__THE PROBLEM__.
Copy out the records verbatim, from their first line through the line containing "Viewport: 1366px width, 768px height. 456,159", including both of these lines.

______

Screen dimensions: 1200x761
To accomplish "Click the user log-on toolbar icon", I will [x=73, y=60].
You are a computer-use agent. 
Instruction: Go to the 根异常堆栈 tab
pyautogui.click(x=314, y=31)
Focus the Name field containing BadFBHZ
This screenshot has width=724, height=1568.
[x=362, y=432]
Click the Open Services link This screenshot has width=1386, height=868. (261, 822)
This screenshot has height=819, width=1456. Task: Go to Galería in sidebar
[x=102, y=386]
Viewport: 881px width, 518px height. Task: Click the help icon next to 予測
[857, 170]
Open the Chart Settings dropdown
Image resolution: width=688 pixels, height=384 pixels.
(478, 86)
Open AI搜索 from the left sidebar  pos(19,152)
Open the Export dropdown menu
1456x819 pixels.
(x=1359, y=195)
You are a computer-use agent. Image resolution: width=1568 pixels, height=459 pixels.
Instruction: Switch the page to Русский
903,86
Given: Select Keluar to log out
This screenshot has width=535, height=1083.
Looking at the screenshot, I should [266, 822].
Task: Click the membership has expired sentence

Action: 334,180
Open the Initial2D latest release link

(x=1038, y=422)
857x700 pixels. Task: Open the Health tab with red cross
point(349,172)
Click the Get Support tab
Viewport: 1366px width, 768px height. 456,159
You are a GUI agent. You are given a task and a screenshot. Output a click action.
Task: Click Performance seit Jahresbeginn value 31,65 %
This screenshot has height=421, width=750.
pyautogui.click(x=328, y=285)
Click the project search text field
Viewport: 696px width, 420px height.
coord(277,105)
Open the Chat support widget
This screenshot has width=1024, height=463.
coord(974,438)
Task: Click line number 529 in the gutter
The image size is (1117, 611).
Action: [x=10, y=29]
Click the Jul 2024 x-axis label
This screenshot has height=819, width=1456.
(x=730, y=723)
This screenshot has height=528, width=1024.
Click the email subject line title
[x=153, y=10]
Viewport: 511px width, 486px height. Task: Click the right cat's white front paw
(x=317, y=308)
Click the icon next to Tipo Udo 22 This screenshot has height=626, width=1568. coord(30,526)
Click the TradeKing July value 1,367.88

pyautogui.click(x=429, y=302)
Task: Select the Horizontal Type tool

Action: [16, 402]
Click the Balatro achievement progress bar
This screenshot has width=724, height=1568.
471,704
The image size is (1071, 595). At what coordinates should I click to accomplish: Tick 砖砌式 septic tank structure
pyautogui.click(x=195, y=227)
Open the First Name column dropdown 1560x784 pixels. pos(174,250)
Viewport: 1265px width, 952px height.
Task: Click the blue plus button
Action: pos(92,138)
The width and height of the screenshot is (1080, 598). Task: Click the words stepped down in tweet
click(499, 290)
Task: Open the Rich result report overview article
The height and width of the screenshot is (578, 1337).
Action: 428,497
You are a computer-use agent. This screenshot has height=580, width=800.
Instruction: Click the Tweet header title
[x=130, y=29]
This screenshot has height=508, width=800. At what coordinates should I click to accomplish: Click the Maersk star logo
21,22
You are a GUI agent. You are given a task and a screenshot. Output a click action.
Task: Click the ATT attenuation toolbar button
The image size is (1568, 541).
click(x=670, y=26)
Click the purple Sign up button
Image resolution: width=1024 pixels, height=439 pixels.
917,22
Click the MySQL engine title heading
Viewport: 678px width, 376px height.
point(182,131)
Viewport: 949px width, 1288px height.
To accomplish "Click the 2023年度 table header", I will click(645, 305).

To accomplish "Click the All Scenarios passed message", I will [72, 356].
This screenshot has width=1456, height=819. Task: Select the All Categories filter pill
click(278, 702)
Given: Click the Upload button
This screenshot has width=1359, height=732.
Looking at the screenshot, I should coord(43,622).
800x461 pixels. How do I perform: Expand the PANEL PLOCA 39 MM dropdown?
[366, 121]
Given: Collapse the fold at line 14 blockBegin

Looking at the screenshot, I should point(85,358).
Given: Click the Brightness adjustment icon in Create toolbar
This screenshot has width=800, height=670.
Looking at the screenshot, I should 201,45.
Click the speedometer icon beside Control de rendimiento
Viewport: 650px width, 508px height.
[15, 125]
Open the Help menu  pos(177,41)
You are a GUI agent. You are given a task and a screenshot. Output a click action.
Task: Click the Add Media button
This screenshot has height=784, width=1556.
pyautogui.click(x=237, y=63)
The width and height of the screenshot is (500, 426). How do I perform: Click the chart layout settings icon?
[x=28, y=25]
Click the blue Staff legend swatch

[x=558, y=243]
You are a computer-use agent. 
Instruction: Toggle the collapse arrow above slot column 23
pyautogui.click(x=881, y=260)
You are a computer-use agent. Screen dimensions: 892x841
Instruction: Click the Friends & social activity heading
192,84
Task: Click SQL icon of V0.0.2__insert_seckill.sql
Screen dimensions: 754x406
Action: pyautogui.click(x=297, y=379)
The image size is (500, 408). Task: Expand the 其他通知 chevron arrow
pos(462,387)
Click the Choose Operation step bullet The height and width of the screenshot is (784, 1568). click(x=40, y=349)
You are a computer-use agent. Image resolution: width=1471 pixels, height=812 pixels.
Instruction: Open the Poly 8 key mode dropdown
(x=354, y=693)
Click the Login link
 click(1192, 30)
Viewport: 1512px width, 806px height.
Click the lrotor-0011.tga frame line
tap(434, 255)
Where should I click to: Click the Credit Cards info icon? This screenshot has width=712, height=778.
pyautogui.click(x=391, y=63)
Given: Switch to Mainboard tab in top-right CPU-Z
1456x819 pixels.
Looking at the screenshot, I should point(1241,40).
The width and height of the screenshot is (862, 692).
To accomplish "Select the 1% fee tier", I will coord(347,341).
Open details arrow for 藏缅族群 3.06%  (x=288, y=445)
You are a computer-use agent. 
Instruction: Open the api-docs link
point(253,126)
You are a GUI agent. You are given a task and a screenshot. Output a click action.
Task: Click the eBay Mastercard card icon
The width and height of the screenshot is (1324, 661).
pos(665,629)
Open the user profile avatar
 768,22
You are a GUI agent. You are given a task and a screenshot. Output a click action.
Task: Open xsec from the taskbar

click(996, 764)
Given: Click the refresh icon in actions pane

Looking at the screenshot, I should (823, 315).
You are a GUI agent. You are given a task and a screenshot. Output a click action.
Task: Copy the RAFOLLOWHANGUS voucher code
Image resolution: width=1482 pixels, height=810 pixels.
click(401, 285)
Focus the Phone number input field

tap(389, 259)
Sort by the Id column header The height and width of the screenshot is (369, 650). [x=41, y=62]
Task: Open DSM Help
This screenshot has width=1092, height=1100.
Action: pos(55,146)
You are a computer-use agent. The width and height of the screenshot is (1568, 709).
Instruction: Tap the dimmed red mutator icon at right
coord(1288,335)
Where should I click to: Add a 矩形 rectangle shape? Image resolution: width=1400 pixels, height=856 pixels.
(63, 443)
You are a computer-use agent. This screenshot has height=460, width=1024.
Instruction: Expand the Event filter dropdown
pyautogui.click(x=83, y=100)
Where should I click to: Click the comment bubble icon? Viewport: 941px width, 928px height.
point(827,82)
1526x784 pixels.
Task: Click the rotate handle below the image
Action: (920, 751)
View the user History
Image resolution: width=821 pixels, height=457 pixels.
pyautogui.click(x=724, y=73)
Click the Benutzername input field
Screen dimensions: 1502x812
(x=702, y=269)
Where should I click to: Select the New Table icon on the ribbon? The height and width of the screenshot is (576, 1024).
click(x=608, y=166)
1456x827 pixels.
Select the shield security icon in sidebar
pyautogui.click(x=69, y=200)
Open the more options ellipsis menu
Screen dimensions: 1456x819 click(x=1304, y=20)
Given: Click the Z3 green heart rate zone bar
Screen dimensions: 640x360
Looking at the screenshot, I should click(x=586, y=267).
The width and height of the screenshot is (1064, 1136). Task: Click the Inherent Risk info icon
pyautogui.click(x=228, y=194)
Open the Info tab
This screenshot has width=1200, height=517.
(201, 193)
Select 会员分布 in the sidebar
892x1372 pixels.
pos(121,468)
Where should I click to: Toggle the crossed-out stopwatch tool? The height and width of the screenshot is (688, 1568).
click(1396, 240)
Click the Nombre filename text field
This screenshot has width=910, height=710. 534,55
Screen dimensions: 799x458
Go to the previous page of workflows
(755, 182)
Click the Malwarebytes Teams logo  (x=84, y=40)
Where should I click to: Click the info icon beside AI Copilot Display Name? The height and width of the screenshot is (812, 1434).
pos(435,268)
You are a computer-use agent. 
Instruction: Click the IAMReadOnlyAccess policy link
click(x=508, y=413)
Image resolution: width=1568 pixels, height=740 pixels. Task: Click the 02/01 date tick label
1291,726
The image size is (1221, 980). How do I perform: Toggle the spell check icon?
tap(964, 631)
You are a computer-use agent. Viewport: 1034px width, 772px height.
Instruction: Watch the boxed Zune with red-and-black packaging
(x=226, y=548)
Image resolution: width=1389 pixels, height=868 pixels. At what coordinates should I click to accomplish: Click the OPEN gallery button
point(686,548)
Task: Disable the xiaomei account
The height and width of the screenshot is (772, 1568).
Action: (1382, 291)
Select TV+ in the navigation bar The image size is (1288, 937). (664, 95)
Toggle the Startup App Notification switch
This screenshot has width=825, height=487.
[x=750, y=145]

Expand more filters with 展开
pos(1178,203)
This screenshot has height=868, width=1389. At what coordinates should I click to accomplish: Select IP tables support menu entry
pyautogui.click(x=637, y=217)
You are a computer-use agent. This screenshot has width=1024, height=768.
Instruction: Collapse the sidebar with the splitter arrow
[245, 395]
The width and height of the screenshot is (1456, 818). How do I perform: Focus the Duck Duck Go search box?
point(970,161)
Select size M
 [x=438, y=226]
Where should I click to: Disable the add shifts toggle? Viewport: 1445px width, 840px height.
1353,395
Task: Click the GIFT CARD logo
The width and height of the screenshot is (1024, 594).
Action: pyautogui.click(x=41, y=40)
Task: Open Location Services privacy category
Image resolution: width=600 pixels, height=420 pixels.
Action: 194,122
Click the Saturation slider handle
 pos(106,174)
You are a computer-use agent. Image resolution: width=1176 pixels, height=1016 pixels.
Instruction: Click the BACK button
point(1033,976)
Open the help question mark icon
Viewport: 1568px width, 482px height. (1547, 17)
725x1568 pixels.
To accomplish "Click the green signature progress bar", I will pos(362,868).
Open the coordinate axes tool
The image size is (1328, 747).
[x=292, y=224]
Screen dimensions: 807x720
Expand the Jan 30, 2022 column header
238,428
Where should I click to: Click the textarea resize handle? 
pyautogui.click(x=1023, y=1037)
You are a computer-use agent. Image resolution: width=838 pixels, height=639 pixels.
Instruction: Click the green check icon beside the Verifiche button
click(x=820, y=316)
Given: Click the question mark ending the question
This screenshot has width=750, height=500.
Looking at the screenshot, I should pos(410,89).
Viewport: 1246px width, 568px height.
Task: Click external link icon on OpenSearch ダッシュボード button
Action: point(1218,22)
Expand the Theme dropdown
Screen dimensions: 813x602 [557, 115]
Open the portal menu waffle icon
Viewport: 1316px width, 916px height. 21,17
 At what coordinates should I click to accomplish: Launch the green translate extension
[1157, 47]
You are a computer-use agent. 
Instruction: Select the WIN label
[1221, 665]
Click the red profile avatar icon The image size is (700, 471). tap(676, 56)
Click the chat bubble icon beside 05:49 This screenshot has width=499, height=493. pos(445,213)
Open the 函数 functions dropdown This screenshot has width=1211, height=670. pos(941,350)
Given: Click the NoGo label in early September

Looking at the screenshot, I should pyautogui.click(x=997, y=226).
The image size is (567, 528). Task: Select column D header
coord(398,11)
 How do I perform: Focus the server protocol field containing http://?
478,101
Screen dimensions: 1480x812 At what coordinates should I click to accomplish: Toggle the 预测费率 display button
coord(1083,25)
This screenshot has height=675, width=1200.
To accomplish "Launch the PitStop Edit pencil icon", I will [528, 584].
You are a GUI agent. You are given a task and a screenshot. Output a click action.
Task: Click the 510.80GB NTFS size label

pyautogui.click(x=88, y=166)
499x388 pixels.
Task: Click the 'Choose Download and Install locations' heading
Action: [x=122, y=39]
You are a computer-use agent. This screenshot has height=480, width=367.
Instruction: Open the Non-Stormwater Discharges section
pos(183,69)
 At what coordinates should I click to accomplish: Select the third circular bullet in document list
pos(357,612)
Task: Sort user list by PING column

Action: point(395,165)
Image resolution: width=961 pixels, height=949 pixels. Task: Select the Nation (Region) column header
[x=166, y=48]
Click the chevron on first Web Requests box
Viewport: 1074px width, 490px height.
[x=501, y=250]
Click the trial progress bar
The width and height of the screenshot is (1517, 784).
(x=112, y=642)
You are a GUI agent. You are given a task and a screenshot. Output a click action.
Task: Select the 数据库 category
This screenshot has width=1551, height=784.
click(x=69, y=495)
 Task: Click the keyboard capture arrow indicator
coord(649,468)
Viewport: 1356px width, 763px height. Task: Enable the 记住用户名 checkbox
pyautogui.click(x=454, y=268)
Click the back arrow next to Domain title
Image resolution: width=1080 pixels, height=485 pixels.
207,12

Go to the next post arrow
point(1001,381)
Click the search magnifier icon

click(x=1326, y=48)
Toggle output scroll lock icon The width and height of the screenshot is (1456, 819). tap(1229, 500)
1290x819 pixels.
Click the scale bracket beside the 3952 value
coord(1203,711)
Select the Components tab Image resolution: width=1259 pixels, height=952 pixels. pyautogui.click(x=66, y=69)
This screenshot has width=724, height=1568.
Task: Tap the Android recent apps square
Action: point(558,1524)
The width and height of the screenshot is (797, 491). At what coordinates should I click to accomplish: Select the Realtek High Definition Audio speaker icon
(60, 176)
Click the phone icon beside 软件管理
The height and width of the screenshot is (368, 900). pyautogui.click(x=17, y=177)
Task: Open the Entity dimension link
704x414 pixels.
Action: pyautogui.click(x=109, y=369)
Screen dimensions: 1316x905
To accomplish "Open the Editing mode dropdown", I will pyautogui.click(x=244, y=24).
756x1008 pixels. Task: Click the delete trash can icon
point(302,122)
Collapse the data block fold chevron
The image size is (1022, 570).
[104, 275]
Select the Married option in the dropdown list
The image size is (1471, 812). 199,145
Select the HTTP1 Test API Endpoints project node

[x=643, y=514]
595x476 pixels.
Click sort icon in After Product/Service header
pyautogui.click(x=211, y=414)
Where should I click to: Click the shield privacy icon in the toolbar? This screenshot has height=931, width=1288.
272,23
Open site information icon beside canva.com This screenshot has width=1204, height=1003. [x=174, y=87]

______

__THE RESPONSE__.
Screen dimensions: 1200x761
To accomplish "Click the user log-on toolbar icon", I will [x=73, y=60].
You are a computer-use agent. 
Instruction: Go to the 根异常堆栈 tab
pyautogui.click(x=314, y=31)
Focus the Name field containing BadFBHZ
This screenshot has width=724, height=1568.
[x=362, y=432]
Click the Open Services link This screenshot has width=1386, height=868. (261, 822)
This screenshot has height=819, width=1456. Task: Go to Galería in sidebar
[x=102, y=386]
Viewport: 881px width, 518px height. Task: Click the help icon next to 予測
[857, 170]
Open the Chart Settings dropdown
Image resolution: width=688 pixels, height=384 pixels.
(478, 86)
Open AI搜索 from the left sidebar  pos(19,152)
Open the Export dropdown menu
1456x819 pixels.
(x=1359, y=195)
You are a computer-use agent. Image resolution: width=1568 pixels, height=459 pixels.
Instruction: Switch the page to Русский
903,86
Given: Select Keluar to log out
This screenshot has width=535, height=1083.
Looking at the screenshot, I should [266, 822].
Task: Click the membership has expired sentence

Action: 334,180
Open the Initial2D latest release link

(x=1038, y=422)
857x700 pixels. Task: Open the Health tab with red cross
point(349,172)
Click the Get Support tab
Viewport: 1366px width, 768px height. 456,159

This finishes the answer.